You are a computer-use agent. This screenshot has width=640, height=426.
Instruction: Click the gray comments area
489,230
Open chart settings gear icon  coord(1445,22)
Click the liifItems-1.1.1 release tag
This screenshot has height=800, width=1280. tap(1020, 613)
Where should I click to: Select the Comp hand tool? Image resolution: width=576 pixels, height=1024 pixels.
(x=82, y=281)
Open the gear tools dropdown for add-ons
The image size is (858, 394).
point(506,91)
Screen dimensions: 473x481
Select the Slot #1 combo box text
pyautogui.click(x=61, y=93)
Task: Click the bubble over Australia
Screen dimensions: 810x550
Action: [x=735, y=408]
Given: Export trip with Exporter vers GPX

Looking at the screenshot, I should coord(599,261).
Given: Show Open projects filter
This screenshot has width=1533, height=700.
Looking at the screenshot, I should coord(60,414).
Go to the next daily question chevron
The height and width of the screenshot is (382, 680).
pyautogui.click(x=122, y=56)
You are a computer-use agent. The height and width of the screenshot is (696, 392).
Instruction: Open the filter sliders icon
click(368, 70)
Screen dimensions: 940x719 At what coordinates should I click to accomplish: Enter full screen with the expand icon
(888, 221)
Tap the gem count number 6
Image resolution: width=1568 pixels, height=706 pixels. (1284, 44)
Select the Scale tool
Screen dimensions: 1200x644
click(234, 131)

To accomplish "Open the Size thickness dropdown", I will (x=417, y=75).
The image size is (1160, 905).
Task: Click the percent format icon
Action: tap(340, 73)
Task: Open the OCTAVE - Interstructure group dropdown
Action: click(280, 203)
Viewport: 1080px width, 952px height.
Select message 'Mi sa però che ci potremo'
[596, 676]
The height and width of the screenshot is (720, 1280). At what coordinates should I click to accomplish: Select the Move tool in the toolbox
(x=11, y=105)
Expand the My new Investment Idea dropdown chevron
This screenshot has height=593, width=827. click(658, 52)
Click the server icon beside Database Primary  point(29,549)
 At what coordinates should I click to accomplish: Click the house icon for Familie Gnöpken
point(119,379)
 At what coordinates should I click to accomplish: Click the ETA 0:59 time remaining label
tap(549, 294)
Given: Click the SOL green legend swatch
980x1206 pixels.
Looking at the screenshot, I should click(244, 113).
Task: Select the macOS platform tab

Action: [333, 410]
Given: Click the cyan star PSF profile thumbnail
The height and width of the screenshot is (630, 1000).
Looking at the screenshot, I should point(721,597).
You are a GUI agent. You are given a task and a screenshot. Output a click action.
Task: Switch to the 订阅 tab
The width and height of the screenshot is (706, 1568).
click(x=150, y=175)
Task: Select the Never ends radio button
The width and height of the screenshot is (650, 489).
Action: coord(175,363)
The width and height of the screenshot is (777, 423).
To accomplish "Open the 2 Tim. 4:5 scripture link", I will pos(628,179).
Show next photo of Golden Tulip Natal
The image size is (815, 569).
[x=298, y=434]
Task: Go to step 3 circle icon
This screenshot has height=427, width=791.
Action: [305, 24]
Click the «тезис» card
*-*-*
Work required:
Retype the whole listing without changing anything.

Solution for this exercise:
You are a computer-use agent. This screenshot has width=640, height=426.
Instruction: Click the gray comments area
489,230
Open chart settings gear icon  coord(1445,22)
Click the liifItems-1.1.1 release tag
This screenshot has height=800, width=1280. tap(1020, 613)
Where should I click to: Select the Comp hand tool? Image resolution: width=576 pixels, height=1024 pixels.
(x=82, y=281)
Open the gear tools dropdown for add-ons
The image size is (858, 394).
point(506,91)
Screen dimensions: 473x481
Select the Slot #1 combo box text
pyautogui.click(x=61, y=93)
Task: Click the bubble over Australia
Screen dimensions: 810x550
Action: [x=735, y=408]
Given: Export trip with Exporter vers GPX

Looking at the screenshot, I should coord(599,261).
Given: Show Open projects filter
This screenshot has width=1533, height=700.
Looking at the screenshot, I should coord(60,414).
Go to the next daily question chevron
The height and width of the screenshot is (382, 680).
pyautogui.click(x=122, y=56)
You are a computer-use agent. The height and width of the screenshot is (696, 392).
Instruction: Open the filter sliders icon
click(368, 70)
Screen dimensions: 940x719 At what coordinates should I click to accomplish: Enter full screen with the expand icon
(888, 221)
Tap the gem count number 6
Image resolution: width=1568 pixels, height=706 pixels. (1284, 44)
Select the Scale tool
Screen dimensions: 1200x644
click(234, 131)

To accomplish "Open the Size thickness dropdown", I will (x=417, y=75).
The image size is (1160, 905).
Task: Click the percent format icon
Action: tap(340, 73)
Task: Open the OCTAVE - Interstructure group dropdown
Action: click(280, 203)
Viewport: 1080px width, 952px height.
Select message 'Mi sa però che ci potremo'
[596, 676]
The height and width of the screenshot is (720, 1280). At what coordinates should I click to accomplish: Select the Move tool in the toolbox
(x=11, y=105)
Expand the My new Investment Idea dropdown chevron
This screenshot has height=593, width=827. click(658, 52)
Click the server icon beside Database Primary  point(29,549)
 At what coordinates should I click to accomplish: Click the house icon for Familie Gnöpken
point(119,379)
 At what coordinates should I click to accomplish: Click the ETA 0:59 time remaining label
tap(549, 294)
Given: Click the SOL green legend swatch
980x1206 pixels.
Looking at the screenshot, I should click(244, 113).
Task: Select the macOS platform tab

Action: [333, 410]
Given: Click the cyan star PSF profile thumbnail
The height and width of the screenshot is (630, 1000).
Looking at the screenshot, I should point(721,597).
You are a GUI agent. You are given a task and a screenshot. Output a click action.
Task: Switch to the 订阅 tab
The width and height of the screenshot is (706, 1568).
click(x=150, y=175)
Task: Select the Never ends radio button
The width and height of the screenshot is (650, 489).
Action: coord(175,363)
The width and height of the screenshot is (777, 423).
To accomplish "Open the 2 Tim. 4:5 scripture link", I will pos(628,179).
Show next photo of Golden Tulip Natal
The image size is (815, 569).
[x=298, y=434]
Task: Go to step 3 circle icon
This screenshot has height=427, width=791.
Action: [305, 24]
Click the «тезис» card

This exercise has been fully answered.